National Instruments plays a quiet but critical role in the transformation of ideas into innovations. Ideas and innovation are often confused–most popular and research attention goes to telling stories of how great ideas come into being. But there's a big difference between an idea and its successful implementation somewhere. anywhere. And that difference is often measured in decades and millions. Ideas are about what could be done, innovation is about getting it done.
Through the Entrepreneurship Academies, I get to see a lot of science and engineering talent developing some of the latest and greatest ideas using the, yes, latest and greatest in monitoring and controls technologies. New ideas about real-time monitoring of carbon output in smoke stacks, mad-cow disease in slaughterhouses, mastistis in dairies, oil content in algae, tumor cells in surgery, and arsenic in drinking water, to name a very few. The ideas are remarkable and at the academy we work with the researchers to understand how they can remain remarkable as they become businesses and enter the market: moving from what could be done to getting it done.
One of the central challenges facing researchers is transforming their benchtop ideas (usually one-offs) into alpha and beta prototypes that can be used in the field in trials–particularly as test and measurement equipment is expensive, cumbersome, and general purpose.
That's where National Instruments (NI) comes in. I've been working and talking with them for a number of years now and the more I spend time with them the more I want to give up my day job and become one of their customers. NI has built an incredibly strong business and even stronger community focused on making it possible for researchers to turn their ideas into reality, one step at a time. They got started by connecting your PC (actually, it was a Mac, bless their hearts) to laboratory instruments. Over time, they got better and better at that and, more recently, began to focus on the migration of ideas from laboratory experiments to actual production. They've built a series of chipsets and systems that support migrating an idea from 1 unit to 10 to 100 to 1000's.

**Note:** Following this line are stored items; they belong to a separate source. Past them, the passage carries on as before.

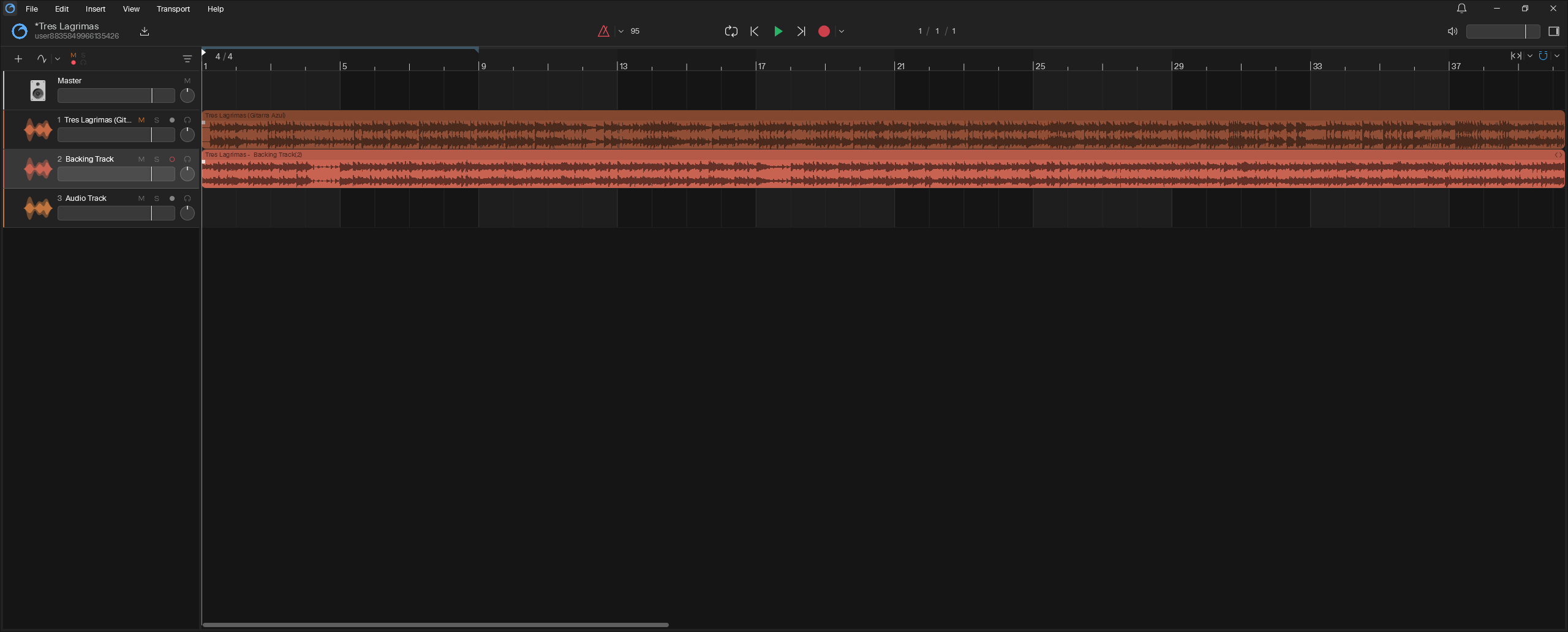Viewport: 1568px width, 632px height.
Task: Click the export download icon beside project name
Action: [x=145, y=31]
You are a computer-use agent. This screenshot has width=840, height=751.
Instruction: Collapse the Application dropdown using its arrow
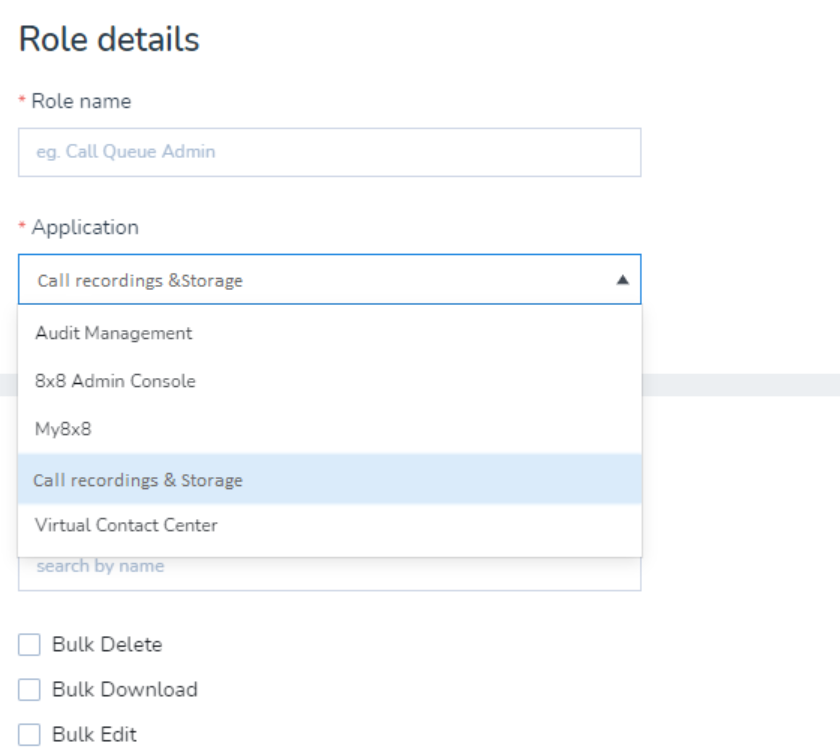pos(621,280)
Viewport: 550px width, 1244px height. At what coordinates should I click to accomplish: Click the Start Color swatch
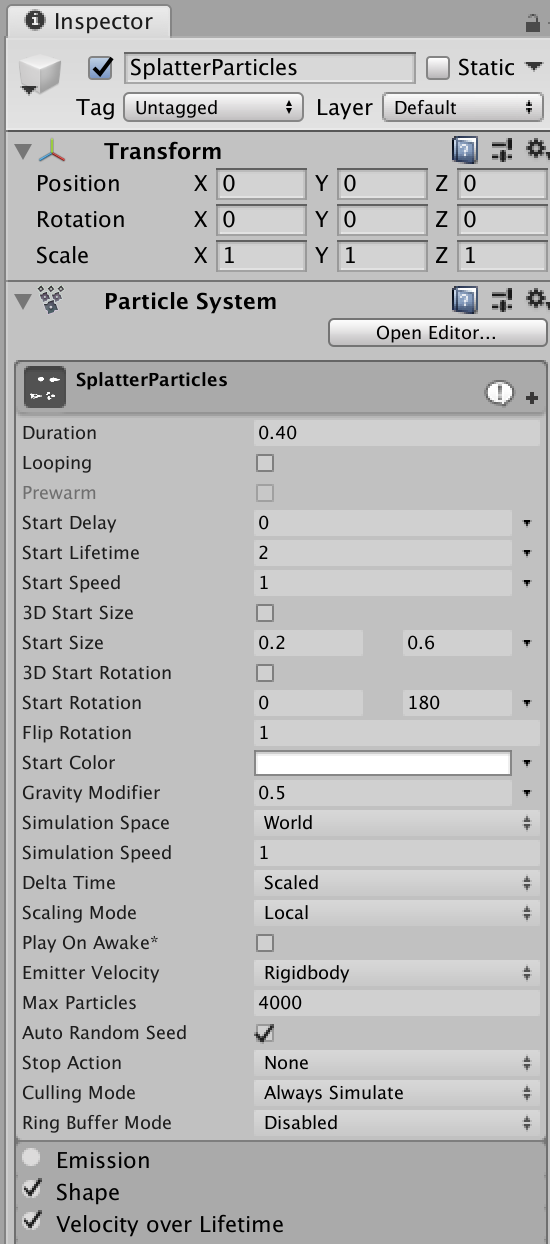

Anyway, they've become to prototyping in hard-core science and engineering what foam core and the glue gun are to prototyping in design school. And most recently, John Hanks, vice president of product marketing for data acquisition and industrial control, posted on their rules for prototyping (summarized here):
2 Start with a Paper Design.
3 Put in Just Enough Work.
4 Anticipate for Multiple Options.
5 Design for Reuse in the Final Product.
6 Avoid Focusing on Cost Too Early.
7 Fight “Reversion to the Mean.”
8 Ensure You Can Demonstrate Your Prototype.